The TBARS results obtained supports the protection provided to ground beef patties by the 1:5 BQ combination against lipid oxidation (Figure 4c). TBARS levels increase during storage, since they are reactive aldehydes produced by lipid peroxidation of polyunsaturated fatty acids in meat (Mtibaa et al., 2019). The vehicle used in the present study, EVO, played a role in the reduction of TBARS levels in the B, Q, and BQ samples (Figure 4c), which may be due to the EVO antioxidant properties (Borges et al., 2019), although the meat antioxidant capacity induced via EVO was not found to be significant (Figure 4a).
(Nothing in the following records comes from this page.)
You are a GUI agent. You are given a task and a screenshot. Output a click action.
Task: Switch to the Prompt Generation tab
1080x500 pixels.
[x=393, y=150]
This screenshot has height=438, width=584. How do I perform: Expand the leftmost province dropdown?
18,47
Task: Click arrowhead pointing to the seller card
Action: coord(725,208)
Nevertheless, the antioxidant synergism of the mixture tested (BQ group) produced a greater reduction of TBARS than that observed for the vehicle (Figure 4c). Prior data shows that the addition of BHT reduces or does not affect TBARS content in meat stored at 4 ºC for seven-eight days (Gallego et al., 2015; Mtibaa et al., 2019). Also, quercetin was not observed to significantly modify TBARS levels in meat over nine days of storage at 2 ºC (Bekhit et al., 2003), findings similar to those observed for the non-supplemented meats.
Limitation of the study
Despite in the present study we evaluated important meat quality parameters for beef patties, including key predictors for the acceptability of a meat product by consumers, such as the redness and MetMb levels (Gallego et al., 2015; Mtibaa et al., 2019), it is clear that further studies are necessary to increase the actual evidence, such as sensory evaluations. Nevertheless, the present study is the beginning for the use of synergistic combinations of antioxidants to preserve meat products.
Conclusions
For the first time, our study shows that the use of a 1:5 BQ combination (5.2 mg/kg of BHT plus 26.0 mg/kg of quercetin) was an effective, simple, and available method for the preservation of beef patties. Since this strategy produced a synergistic antioxidant interaction between BHT and quercetin, it in turn improved color, levels of protein and lipid oxidation, and antioxidant capacity of the beef patties. These beneficial changes were possible to achieve with a simple combination of these preservatives that are available in the actual market and consequently, the individual use of high concentrations of BHT and quercetin by the meat industry can be substitute for their synergistic combination.